Further details of this role, including specifications and how to apply, are available here.

The deadline for applications, via the RHS Applications Portal, is 11:59PM, Friday 22 November 2024.


About the journal

Transactions of the Royal Historical Society is the flagship journal of the Society. It has been publishing the highest quality scholarship in history for over 150 years.

Today’s journal, published by Cambridge University Press, offers a wide range of research articles and commentaries on historical approaches, practice and debate. In addition to traditional 10-12,000 word research articlesTransactions also welcomes shorter, innovative commentary articles. In 2023, we introduced the ‘Common Room’ — a section of the journal dedicated to commentaries and think pieces by academic historians and historical practitioners.

All articles are published on CUP’s FirstView and in print. From August 2024, articles accepted for publication in Transactions automatically appear Open Access, with no charge to the author, ensuring the widest possible circulation and readership for new work.

The journal invites articles from authors at every career stage. We also publish, and invite, articles and commentaries from historians working outside Higher Education in related sectors such as heritage.

The journal’s editorial team provides prompt responses and peer review.
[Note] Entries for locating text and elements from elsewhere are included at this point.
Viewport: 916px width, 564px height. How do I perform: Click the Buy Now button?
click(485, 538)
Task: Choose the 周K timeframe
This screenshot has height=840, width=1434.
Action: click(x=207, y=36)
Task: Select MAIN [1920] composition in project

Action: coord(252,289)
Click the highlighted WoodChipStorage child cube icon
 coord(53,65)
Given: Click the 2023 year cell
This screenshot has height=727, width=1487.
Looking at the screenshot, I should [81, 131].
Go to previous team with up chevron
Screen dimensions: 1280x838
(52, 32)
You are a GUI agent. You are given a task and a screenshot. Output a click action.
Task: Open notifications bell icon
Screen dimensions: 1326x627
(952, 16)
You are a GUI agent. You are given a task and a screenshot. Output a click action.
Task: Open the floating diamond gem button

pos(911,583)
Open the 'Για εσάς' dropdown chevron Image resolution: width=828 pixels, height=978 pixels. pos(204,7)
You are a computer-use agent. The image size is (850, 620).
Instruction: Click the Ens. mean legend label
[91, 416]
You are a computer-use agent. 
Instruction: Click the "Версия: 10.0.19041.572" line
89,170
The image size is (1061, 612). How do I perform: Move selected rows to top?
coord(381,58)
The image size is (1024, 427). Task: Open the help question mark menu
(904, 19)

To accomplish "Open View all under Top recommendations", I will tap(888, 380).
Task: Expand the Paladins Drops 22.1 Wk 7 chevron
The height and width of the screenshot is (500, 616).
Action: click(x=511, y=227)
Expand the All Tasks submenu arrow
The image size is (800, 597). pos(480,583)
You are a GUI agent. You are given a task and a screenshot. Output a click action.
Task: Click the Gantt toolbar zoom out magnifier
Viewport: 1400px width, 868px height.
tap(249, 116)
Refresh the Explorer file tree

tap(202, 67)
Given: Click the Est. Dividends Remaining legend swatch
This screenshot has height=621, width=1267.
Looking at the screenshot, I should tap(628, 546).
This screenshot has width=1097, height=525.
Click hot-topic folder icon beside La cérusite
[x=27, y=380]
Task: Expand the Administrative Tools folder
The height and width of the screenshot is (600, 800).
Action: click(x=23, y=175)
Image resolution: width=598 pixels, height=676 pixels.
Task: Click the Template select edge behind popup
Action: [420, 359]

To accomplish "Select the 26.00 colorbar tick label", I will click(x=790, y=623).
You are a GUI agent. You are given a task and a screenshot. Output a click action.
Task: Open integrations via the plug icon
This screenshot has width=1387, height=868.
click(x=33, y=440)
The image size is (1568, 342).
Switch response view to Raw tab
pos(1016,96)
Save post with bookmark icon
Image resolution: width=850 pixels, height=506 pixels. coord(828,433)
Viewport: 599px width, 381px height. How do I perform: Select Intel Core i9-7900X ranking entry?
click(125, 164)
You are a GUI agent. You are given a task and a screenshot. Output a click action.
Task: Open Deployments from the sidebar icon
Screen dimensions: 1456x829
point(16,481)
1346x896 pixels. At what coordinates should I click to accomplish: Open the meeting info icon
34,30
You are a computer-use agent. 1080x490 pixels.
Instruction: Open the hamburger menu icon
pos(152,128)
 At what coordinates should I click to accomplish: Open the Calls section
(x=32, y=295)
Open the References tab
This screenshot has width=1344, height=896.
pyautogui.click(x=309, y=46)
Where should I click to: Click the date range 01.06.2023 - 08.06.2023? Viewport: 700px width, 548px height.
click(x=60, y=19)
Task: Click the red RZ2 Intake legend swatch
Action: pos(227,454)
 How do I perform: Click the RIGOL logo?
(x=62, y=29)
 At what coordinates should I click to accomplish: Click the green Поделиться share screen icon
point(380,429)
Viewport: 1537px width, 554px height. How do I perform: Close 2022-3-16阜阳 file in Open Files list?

Articles are published with Cambridge University Press, online via CUP’s FirstView, and in an annual print volume. The Editors are supported in their work by the journal’s UK Editorial and International Advisory boards. Further support is provided by the Office of the Royal Historical Society and the journal’s publisher, Cambridge University Press.

 

New Historical Perspectives passes 100,000 book downloads

The Royal Historical Society’s book series, New Historical Perspectives, publishes monographs and edited collections by early career historians within 10 years of a PhD.

Launched in late 2019, 18 titles are now available or forthcoming, with University of London Press. Earlier this month, the series reached its 100,000 book download.

All books in the series are available in paperback print and free Open Access, funded by NHP’s partners: the Society, the Institute of Historical Research and University of London Press. Contracted authors receive mentoring when writing their books and are offered an author workshop, with subject specialists, prior to submission of the final manuscript.

Recent titles in the series include Matthew Gerth’s Anti-Communism in Britain During the Early Cold War, A Very British Witch Hunt, and Hannah Parker and Josh Doble’s edited collection, Gender, Emotions and Power, 1750–2020.

 

Coming soon is Jon Winder’s monograph, Designed for Play: Children’s Playgrounds and the Politics of Urban Space, 1840–2010. Designed for Play is an original and accessible contribution to modern British history, urban and environmental history, and histories and geographies of childhood.